Begin
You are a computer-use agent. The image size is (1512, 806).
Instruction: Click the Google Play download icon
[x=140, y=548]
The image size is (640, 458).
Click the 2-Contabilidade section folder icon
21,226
End
▶ _Your objective_
Lay out every line of the listing above as a numbered list, leaving out any blank lines.

▶ _Task output_
1. You are a computer-use agent. The image size is (1512, 806).
2. Instruction: Click the Google Play download icon
3. [x=140, y=548]
4. The image size is (640, 458).
5. Click the 2-Contabilidade section folder icon
6. 21,226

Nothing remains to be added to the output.